Kevin Brennan Writes About What It's Like
Really good, serious novelists seldom get featured in the media — unless, of course, they’ve managed to fabricate some level of celebrity for themselves. We’re talking Jonathan Franzen here, not Rachel Kushner. Kushner wrote one of my favorite novels of 2013, called The Flamethrowers, and I believe she should have more notoriety than she has in popular culture.
Lucky for her, the Times assigned her a story on Jonathan Franzen, to push his new novel, Purity. They’re a good match. Like minds.
I just read the piece and I’m afraid that the pair don’t come off as very accessible or even that interesting. There’s a certain kind of posing going on. They speak academic-ese, dropping names of the erudite like the rest of us mention Kardashians. They knew David Foster Wallace. You get the feeling that if you found yourself in their presence they’d find you pathetically uninformed and poorly read. (Probably true for me!)
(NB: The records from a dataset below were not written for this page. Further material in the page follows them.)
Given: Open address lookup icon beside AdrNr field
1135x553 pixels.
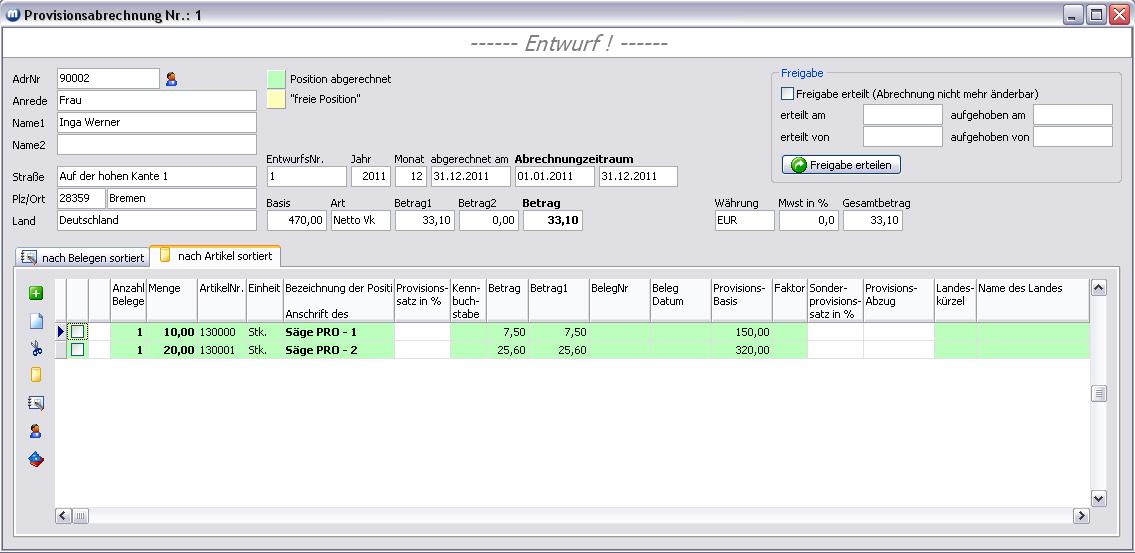Looking at the screenshot, I should 171,79.
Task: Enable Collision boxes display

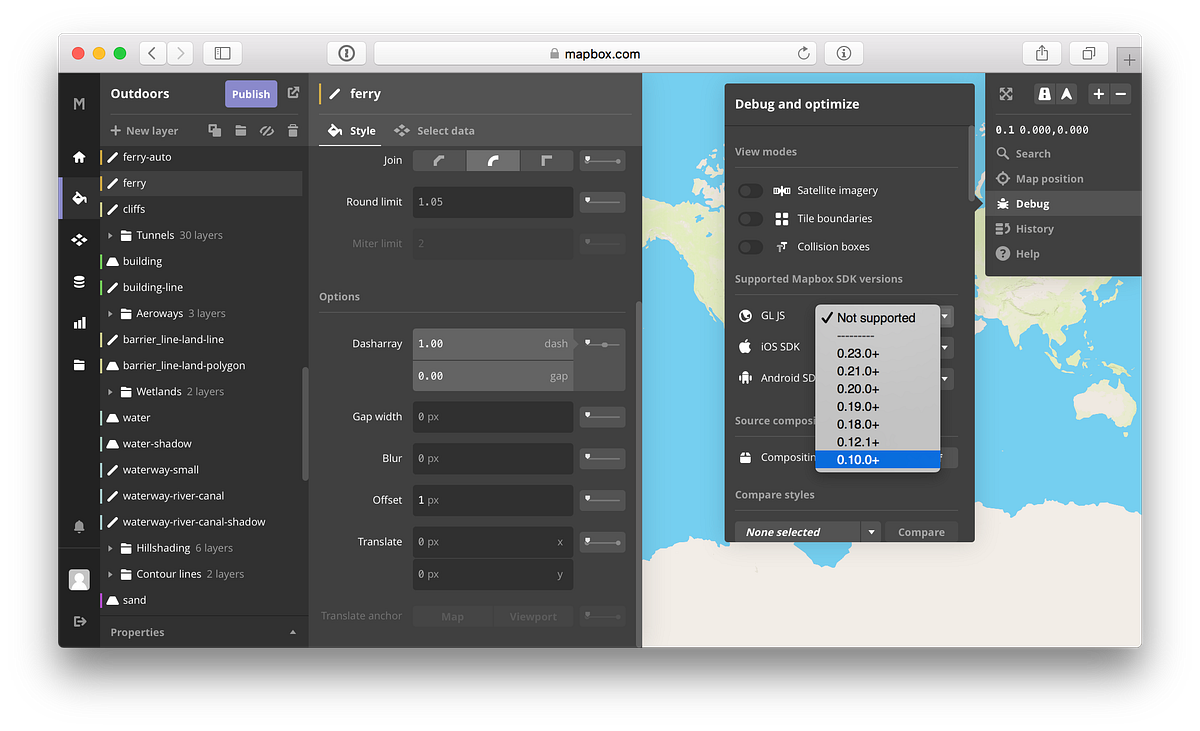Action: click(x=752, y=246)
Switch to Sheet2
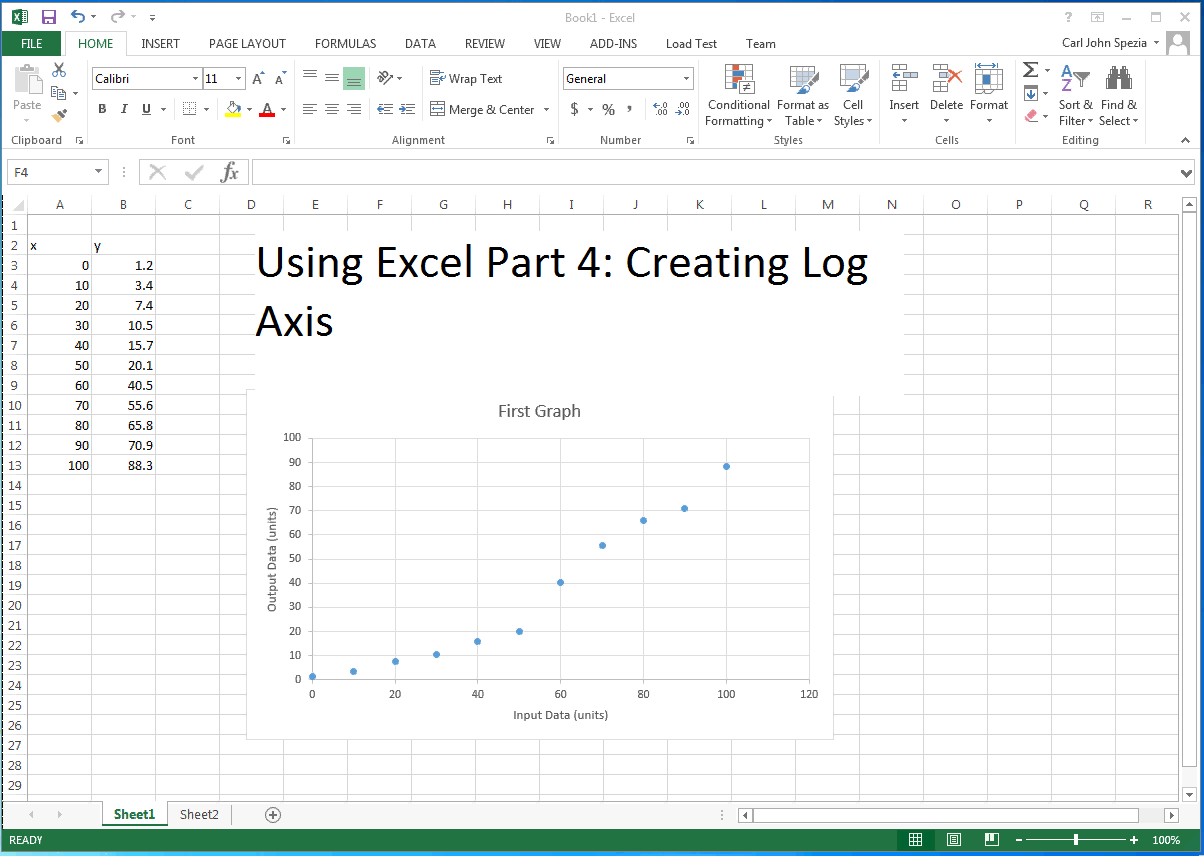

But they’re among a small group of the best writers we have today — the ones who’ll be remembered a hundred years from now. Someone should really be coaching them on how to relate to humans.
I’m sure I’ll read Purity one of these days. And Kushner’s next book. I’ll probably admit that they’re both superb, but I’ll wish that they had personas that are the least bit appealing, that they came off as people I’d like to know.
A lot of our highbrows of the past were able to pull that off with style.